→ **TEXTE FOURNI**
Mythes, contes et traditions orales : techniques ancestrales

Publié le par Duir

 

Que d’encre et que de touches du clavier inscrivent ces mots qui nous interpellent, tous, d’une manière ou d’un autre, un peu rêveur, un tantinet nostalgique. Quelles magies sont portées par ces mots ? Comme si la tradition orale était porteuse d’un secret qui maintenant nous échappe et nous éloigne toujours un peu plus d’une sorte de paradis perdu.

Nous ne pourrions si bien dire, si bien comprendre la perte de ces richesses, nous qui avons tout consigné, trié, fiché, mis à mort dans nos livres.

Nos livres qui sont devenus les références absolues de nos vérités et sans lesquels nous ne pouvons plus nous référer.

 

Que porte la tradition orale que nous ne saurions plus porter ?

→ **CONSIGNES DE TRAVAIL**
• 1. Résumez en deux phrases le texte sur la tradition orale.
• 2. Reprenez le texte sur la tradition orale à la suite de sa dernière phrase et poursuivez-le sur quelques phrases.
Les enregistrements placés ici proviennent d'une autre source que le texte.

→ **DONNÉES ENREGISTRÉES**
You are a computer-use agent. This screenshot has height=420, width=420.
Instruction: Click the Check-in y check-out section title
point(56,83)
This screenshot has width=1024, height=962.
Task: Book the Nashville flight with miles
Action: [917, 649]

→ **RÉSULTATS DES CONSIGNES**
• 1. Les mots « mythes, contes et traditions orales » nous interpellent tous, un peu rêveurs et nostalgiques, comme si la tradition orale portait un secret qui nous échappe désormais et nous éloigne d'une sorte de paradis perdu. Le texte évoque la perte de ces richesses pour nous qui avons tout consigné, trié, fiché et mis à mort dans nos livres, devenus les références absolues de nos vérités, et il demande ce que porte la tradition orale que nous ne saurions plus porter.

• 2.
Quelle que soit la tradition, nous retrouvons des traces communes de techniques particulières. Les « sages », prêtres, sorciers, shamans, se prêtent tous aux apprentissages de ces techniques. S’ils sont tous à la fois sorciers, prêtres, guérisseurs et qu’ils peuvent tous choisir de se spécialiser (connaissances sacrées, cérémonial rituel, histoire, légendes et généalogies,  relations avec les esprits, conseillers influents auprès des conseils de tribu et des chefs), ils ont tous la connaissance de la transmission, ils connaissent l’Histoire de la communauté, ses mythes, ses contes et ses légendes et sont chargés de les transmettent. Dans un but pédagogique, dans un but thérapeutique.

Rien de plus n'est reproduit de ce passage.